▶ **DATA TO PROCESS**

★ ★ ★ ★

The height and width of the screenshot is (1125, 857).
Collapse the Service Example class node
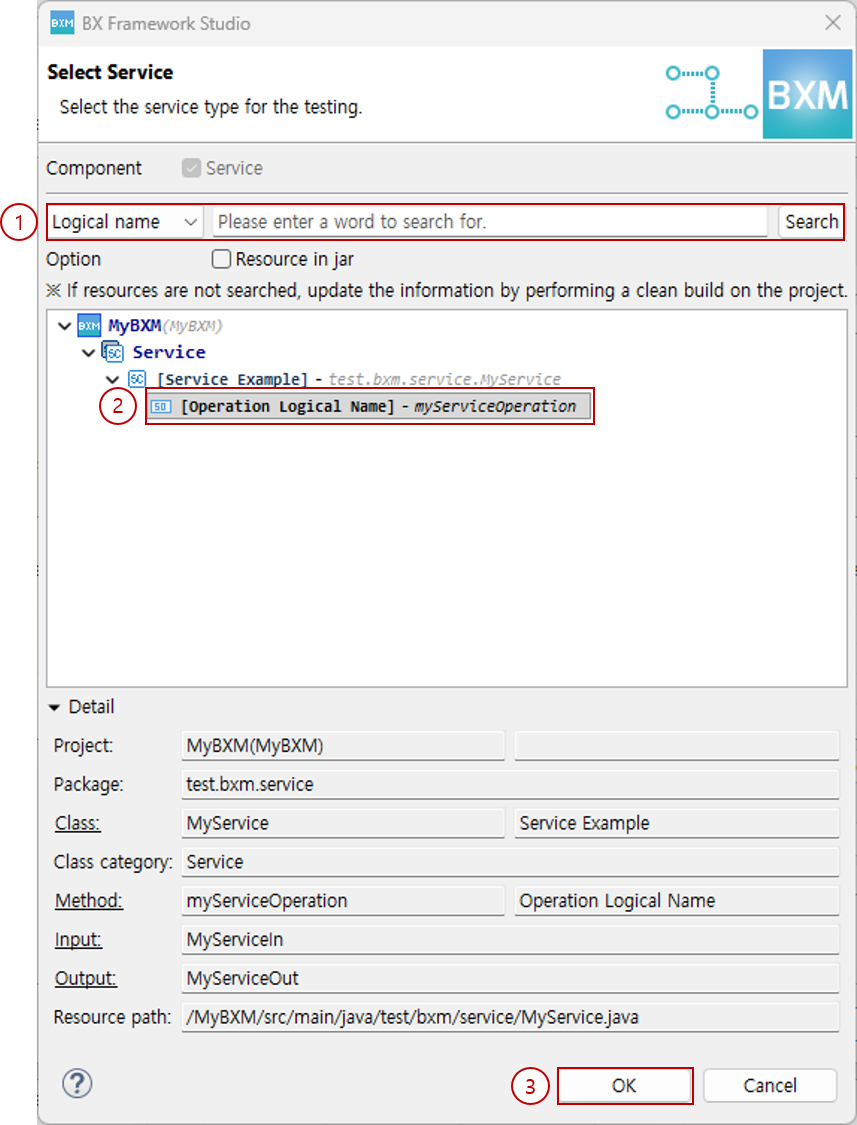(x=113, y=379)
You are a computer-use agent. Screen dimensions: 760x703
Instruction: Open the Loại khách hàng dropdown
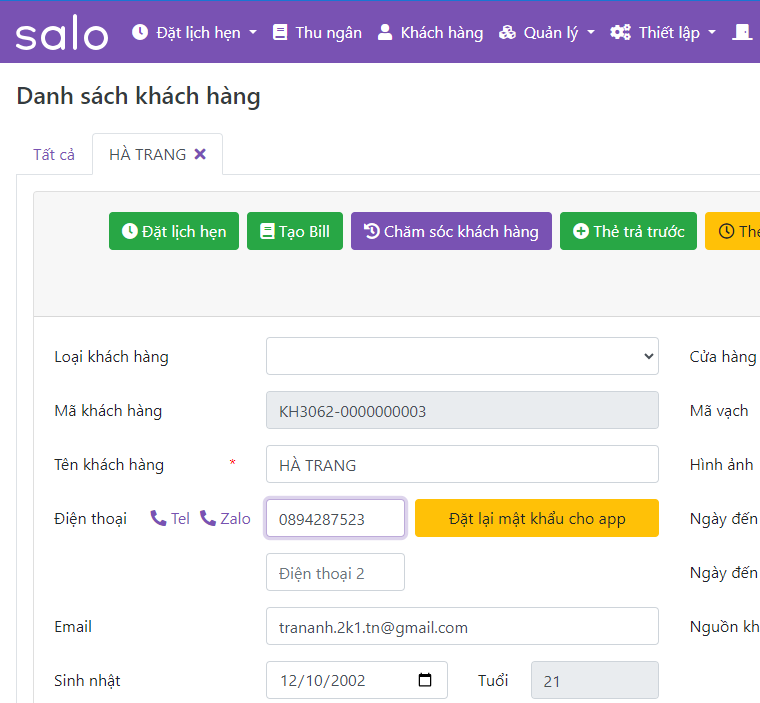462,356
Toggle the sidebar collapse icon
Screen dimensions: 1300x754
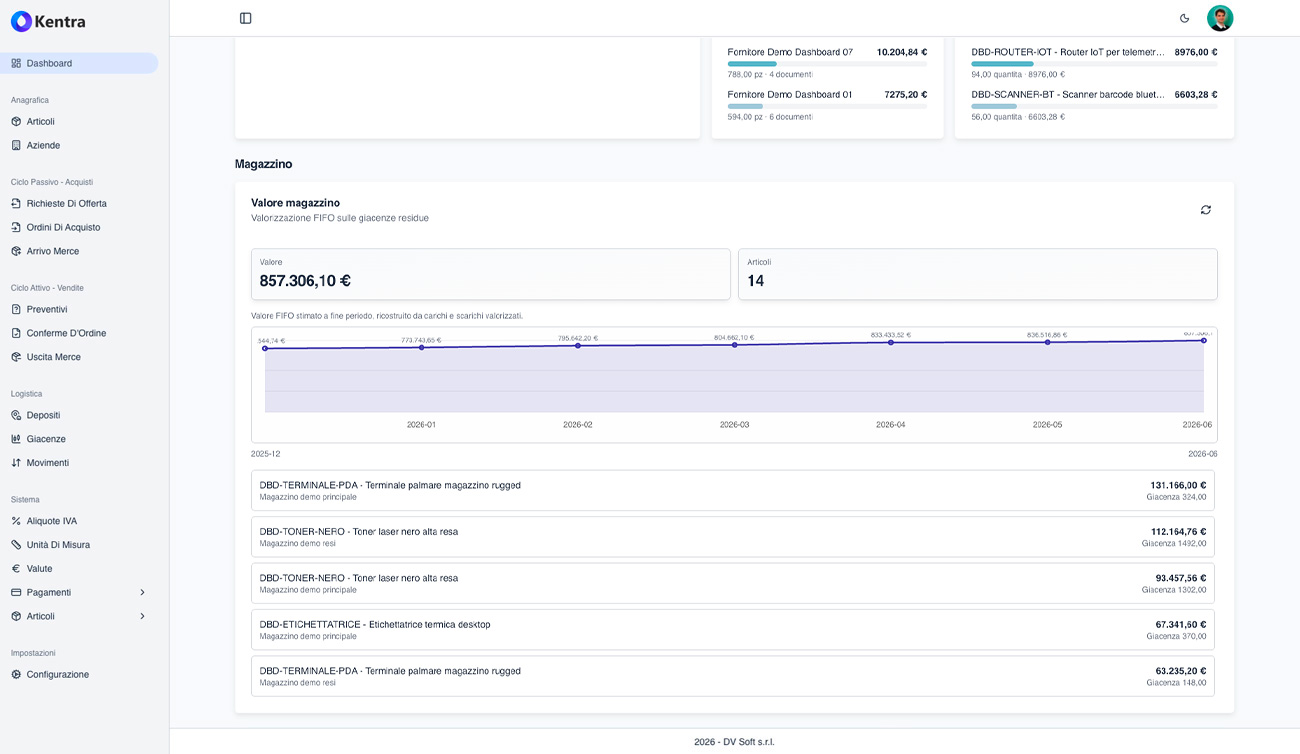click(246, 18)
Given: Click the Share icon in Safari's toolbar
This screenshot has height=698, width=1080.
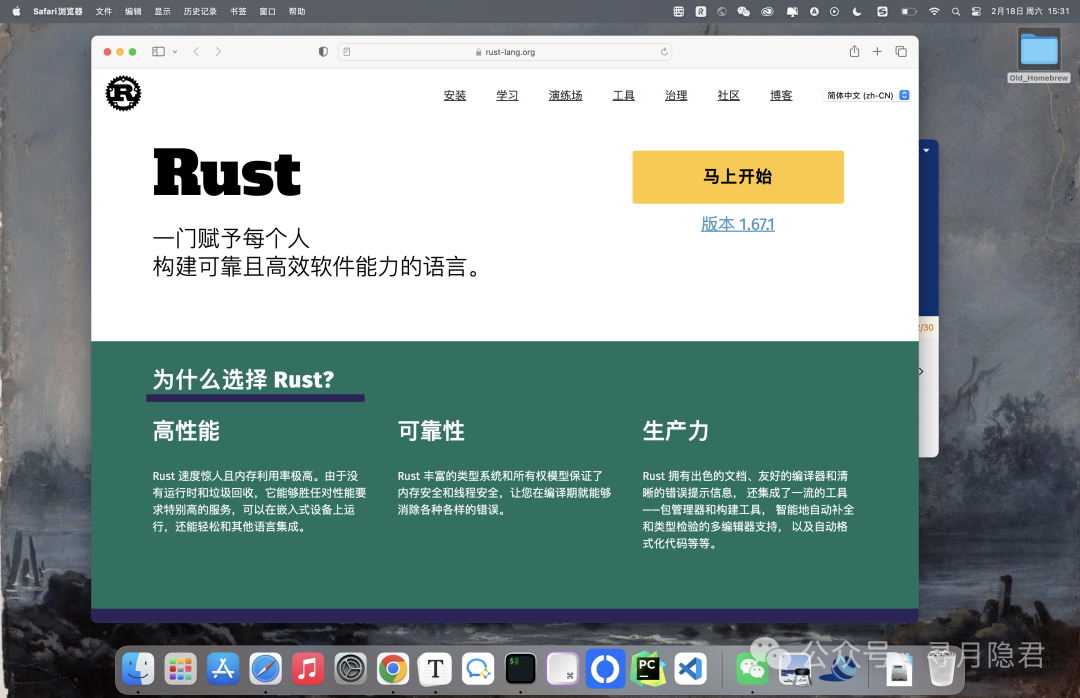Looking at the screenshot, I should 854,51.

★ ★ ★ ★

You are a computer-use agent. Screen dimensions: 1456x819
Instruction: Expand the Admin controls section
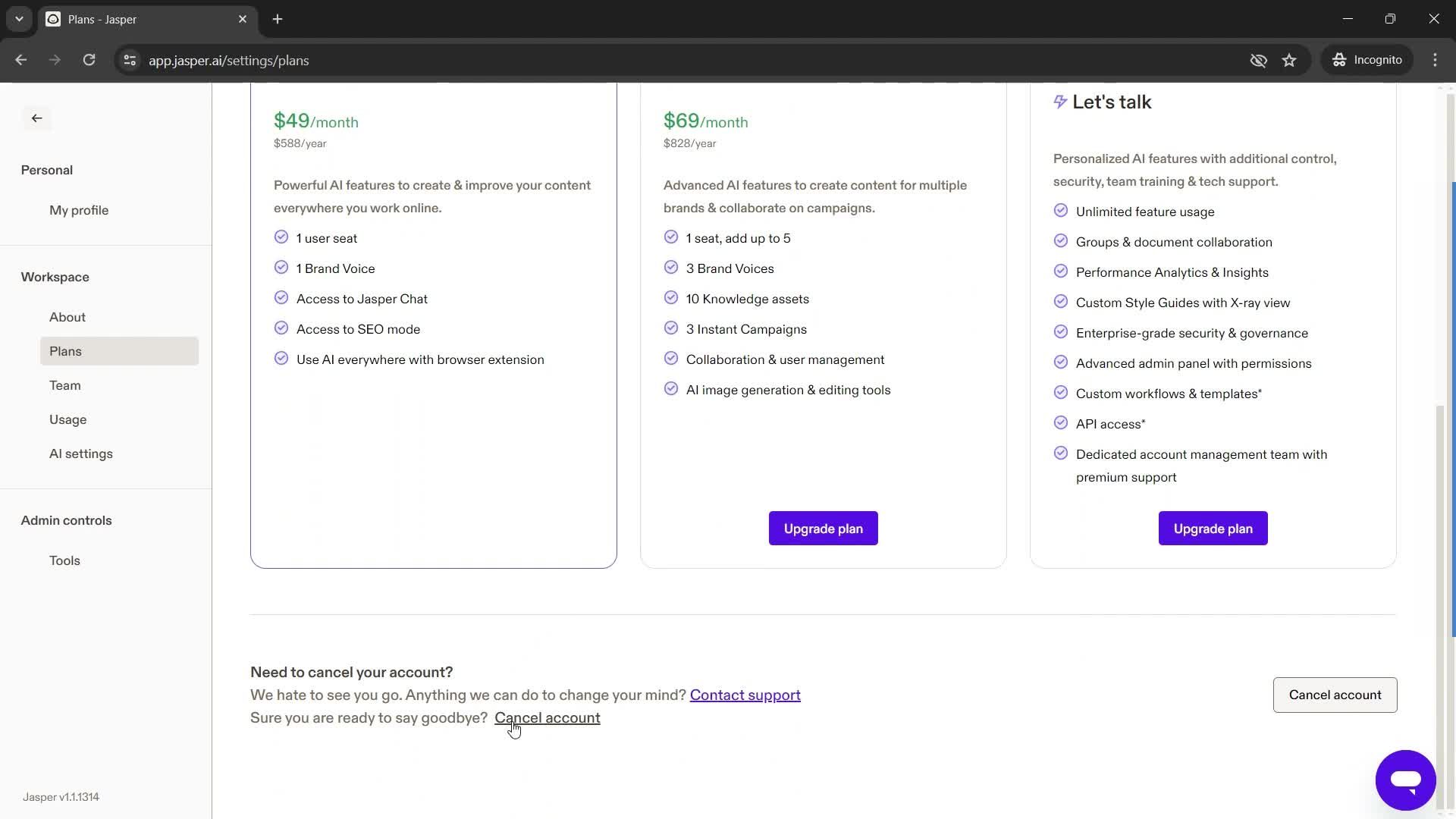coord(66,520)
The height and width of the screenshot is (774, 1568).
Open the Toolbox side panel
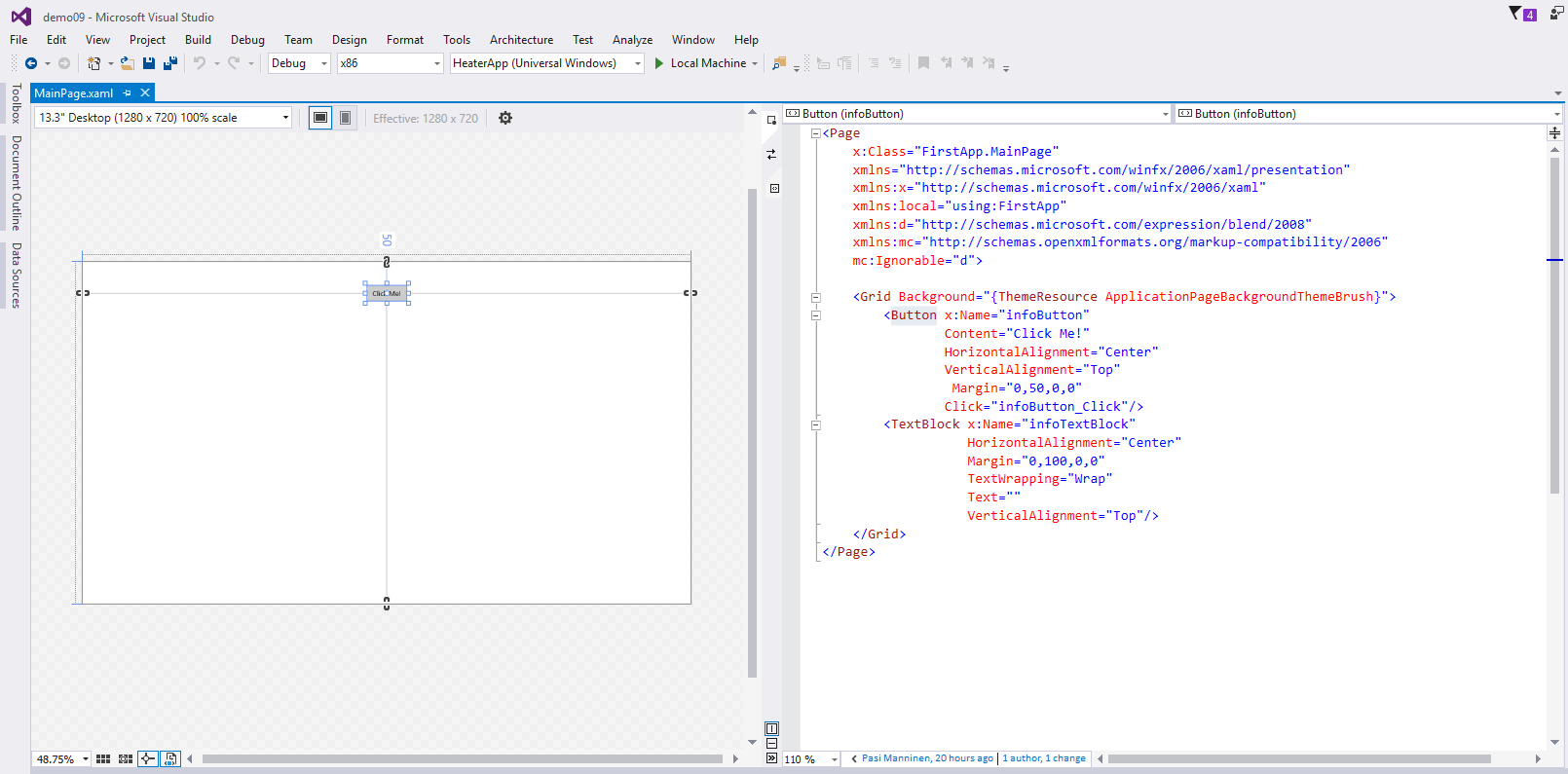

★ ★ ★ ★

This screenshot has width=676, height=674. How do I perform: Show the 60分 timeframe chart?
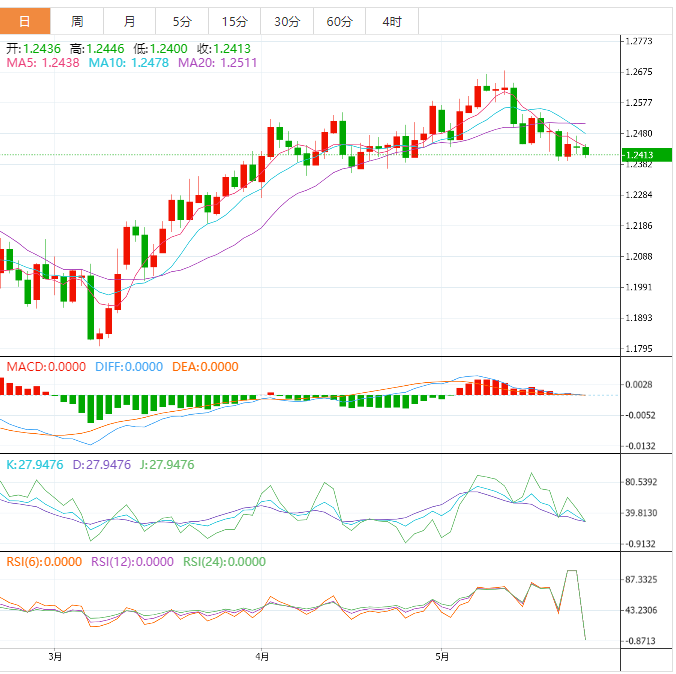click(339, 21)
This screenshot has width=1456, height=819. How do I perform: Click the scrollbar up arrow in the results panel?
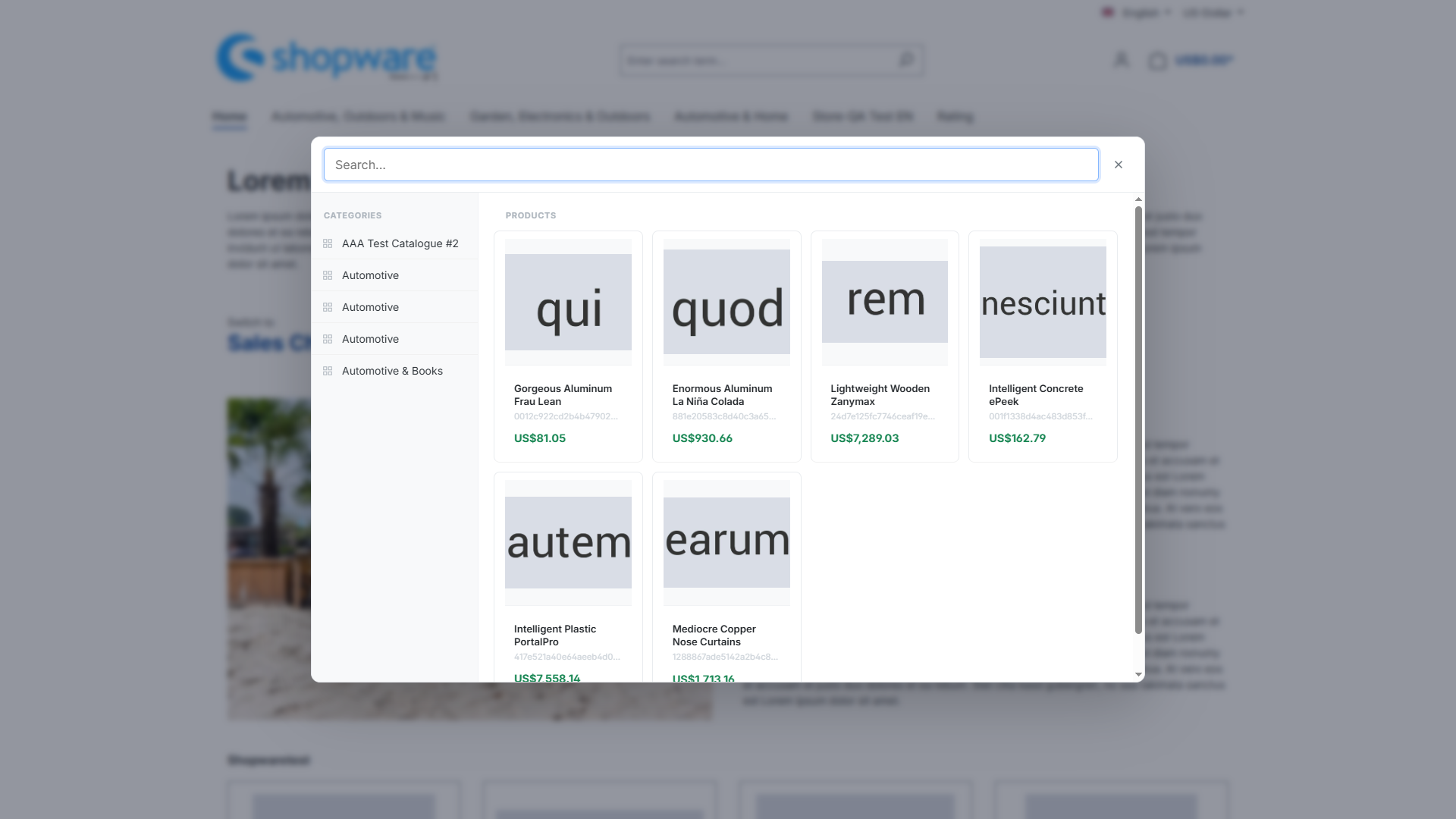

★ ★ ★ ★

▶ **ABOUT THIS TASK**
Task for the records above: copy every line in which the word "agent" occurs.

▶ **ANSWER TO THIS EXERCISE**
You are a computer-use agent. Screen dimensions: 760x703
You are a computer-use agent. Screen dimensions: 1456x819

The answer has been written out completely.